For analysis of sequence data, we used genome sequence and annotations released in FlyBase, D. melanogaster r.6.19 and D. virilis r1.06. Prior to mapping, all libraries were subjected to adapter clipping, filtering by length (> 20 nt) and quality (80% of nt must have at least 20 Phred quality) using TrimGalore (https://github.com/FelixKrueger/TrimGalore). Then, sequences were aligned to corresponding genomes using Bowtie83 with the following settings: “–best –strata -m 1”, retaining only uniquely mapped reads. Output sequence alignment map (SAM) files were converted to binary (BAM) format using SAMtools84. Aligned reads normalized to input samples in wig format were visualized using the Integrative Genome Viewer (IGV)85.
Peak calling was performed using MACS software86 with the recommended parameters for narrow (PolII, BEAF-32, dCTCF, GAF) and broad peak calling (H3K9me3, HP1a) as well as normalization on input chromatin controls. Enrichment analysis was performed using pipelines implemented in deepTools package87 with the parameters including ignoring of duplicates.
ChIP-indirect and direct peaks of BEAF32 were identified as described in Liang et al.43. Briefly, identified peaks from MACS that overlap with promoter regions (200 nt upstream TSS) were scanned for DNA-binding motif of BEAF-32 (extracted from JASPAR database88) using TFBSTools package89. If motif exists, binding is considered as direct, and in the absence of appropriate DNA motif in peak, binding is considered indirect.
For ATAC-seq analysis, reads that mapped on mitochondrial genomes were discarded, and peak calling was performed using Genrich (https://github.com/jsh58/Genrich) with the following settings: “-j -y -r -d 50”, including removal of PCR duplicates.
Gene expression analysis of mutant BEAF-32 by RNA-seq
Raw data for stably transfected Drosophila Schneider S2 cell line expressing synthetic WT/mutant BEAF-32 in the absence of endogenous BEAF-32 were fetched from NCBI GEO (GSE52887)43. Processing of data included the adapter, length and quality trimming by Trimmomatic, mapping of reads to the genome (release GRCm38) by STAR aligner, counting the overlap of reads with genes by featureCounts, implemented in PPLine script92,93,94,95. Differential gene expression analysis was performed with the edgeR package using a Fisher exact test between experimental groups96. The genes with expression level ≥ 1 Log10 CPM (counts per million) and P ≤ 0.05 were considered as differentially expressed. Three biological replicates were analyzed for each sample.

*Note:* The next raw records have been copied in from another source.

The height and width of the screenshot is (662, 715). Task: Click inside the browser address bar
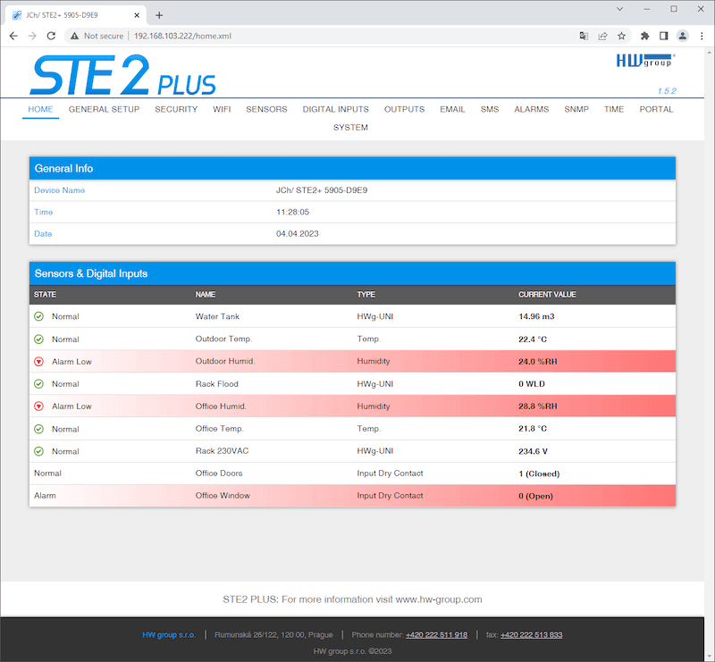(268, 36)
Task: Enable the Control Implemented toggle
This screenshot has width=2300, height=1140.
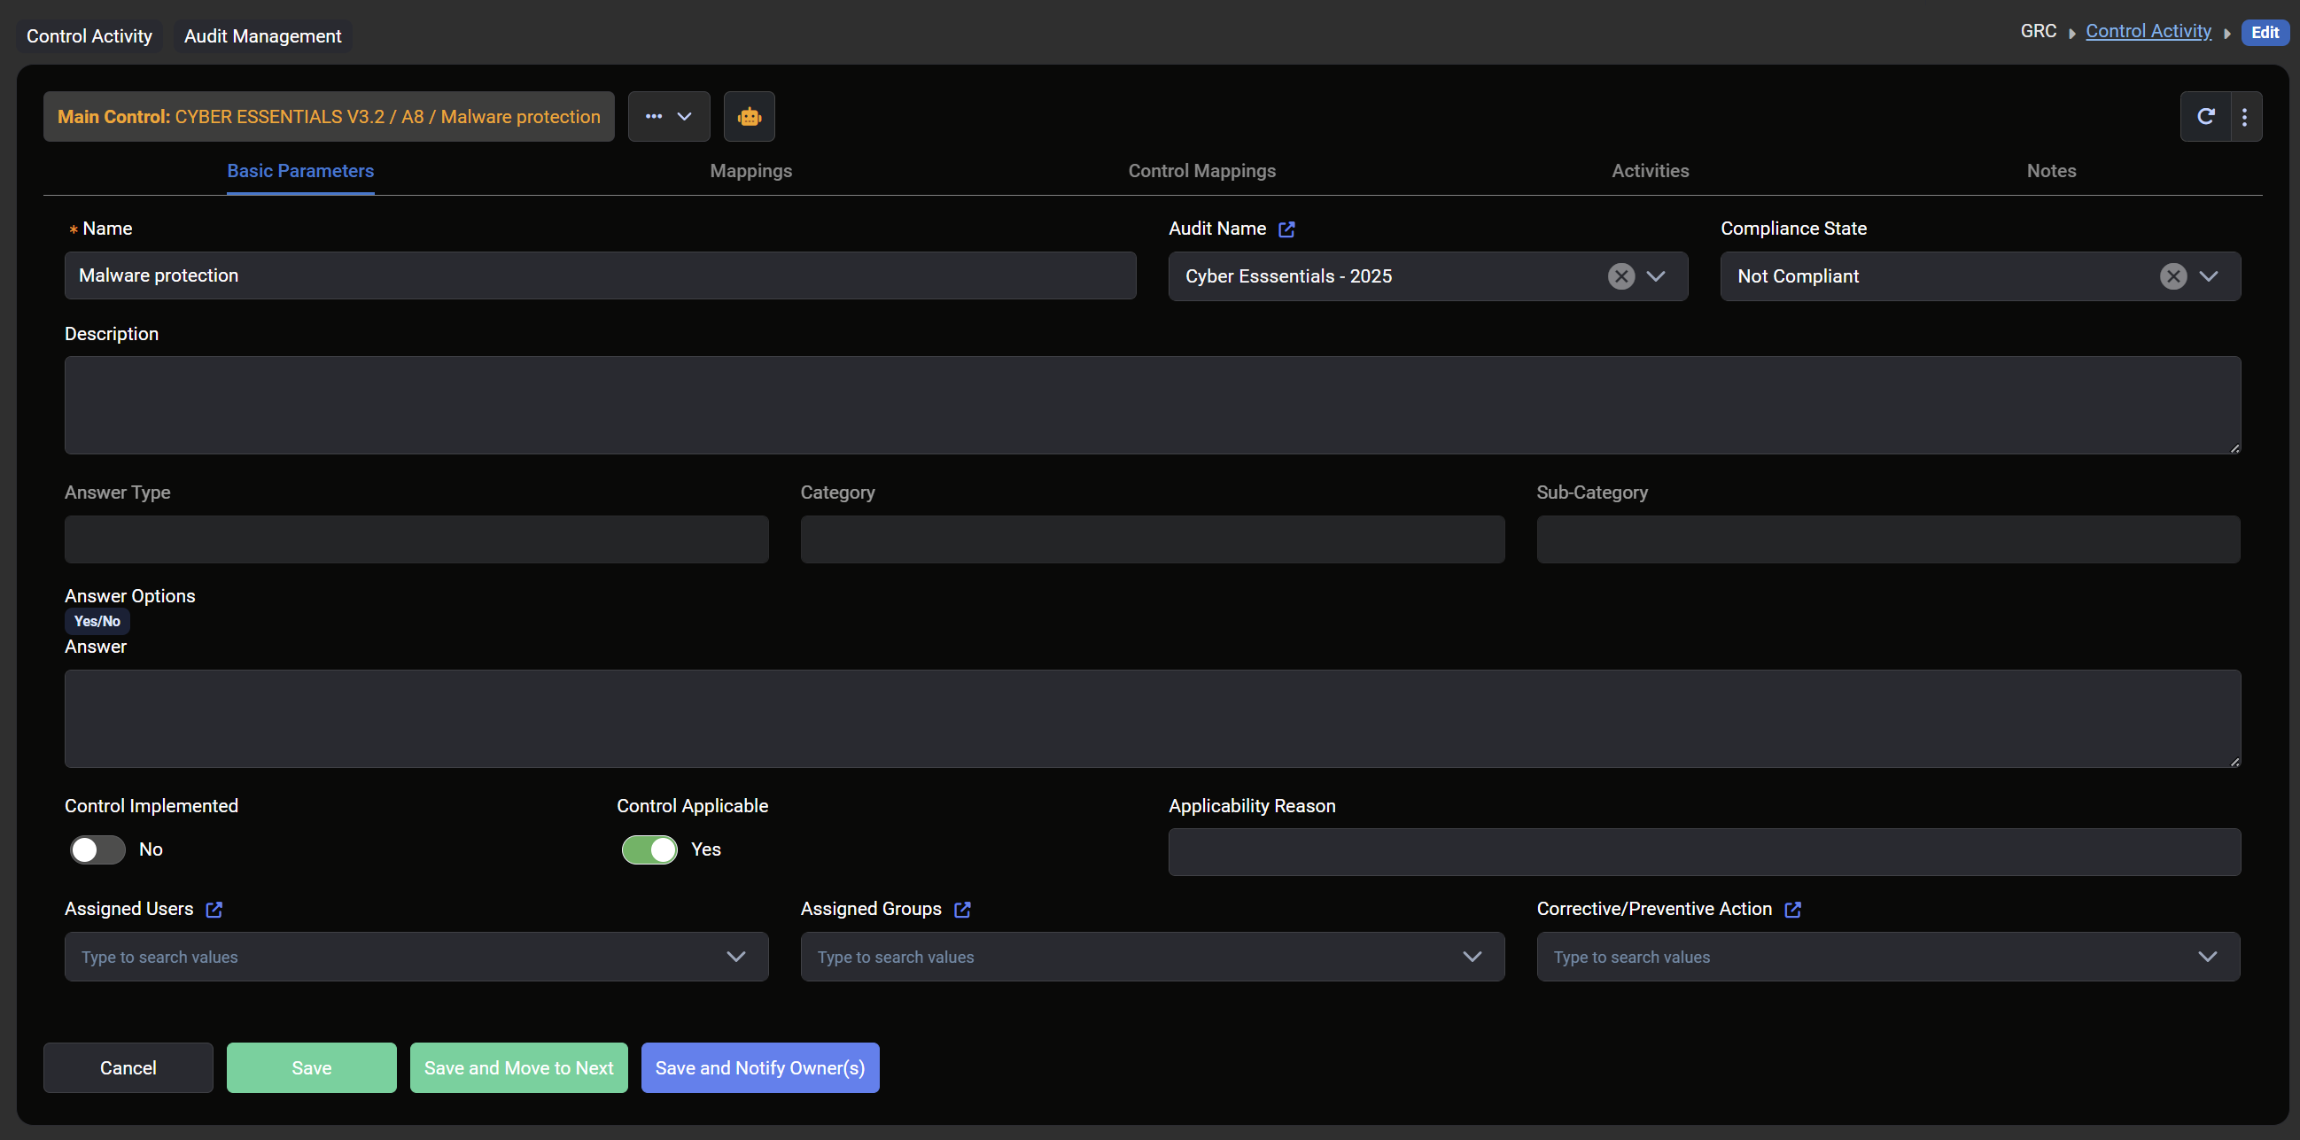Action: point(97,849)
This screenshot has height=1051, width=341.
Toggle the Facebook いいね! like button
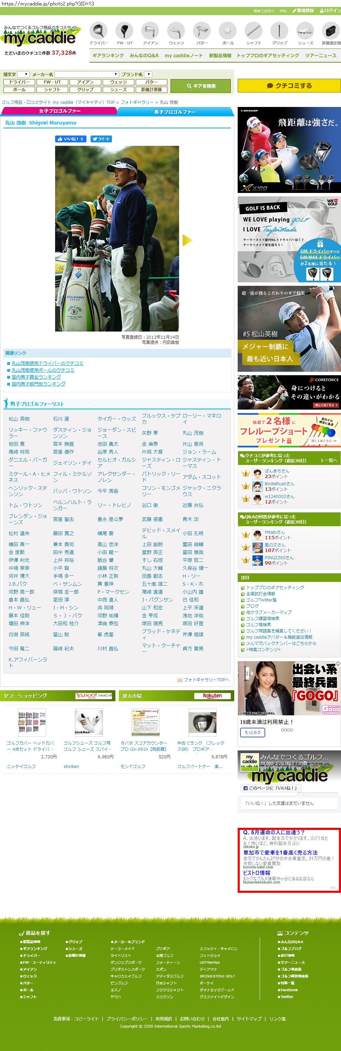point(70,139)
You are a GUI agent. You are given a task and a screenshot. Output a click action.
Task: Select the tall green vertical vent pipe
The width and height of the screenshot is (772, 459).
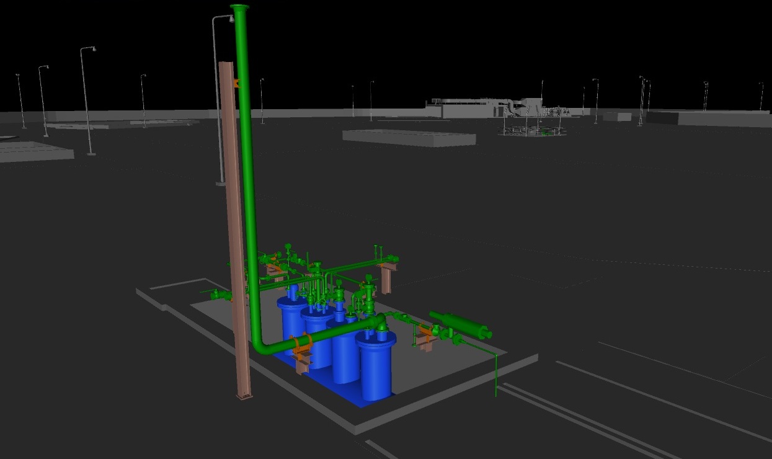click(246, 155)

Differential expression analysis, data visualization, and GSEA (Gene Set Enrichment Analysis) were performed using R project for statistical computing91. Visualization of experimental data was made with ggplot2 and GOplot R packages97.
Because of insertion of DAIBAM MITE at a distance of 92 bp upstream from TSS of Myb in D. virilis, the promoter regions of Myb in studied species were shortened to 100 bp. After sequence extraction, promoter regions of Myb and Ranbp16 were searched for common motifs using MEME98 and identification of matches to known transcription factors was performed by Tomtom99 using OnTheFly38 and REDfly v5.639,40 databases implemented in MEME Suite 5.0.537.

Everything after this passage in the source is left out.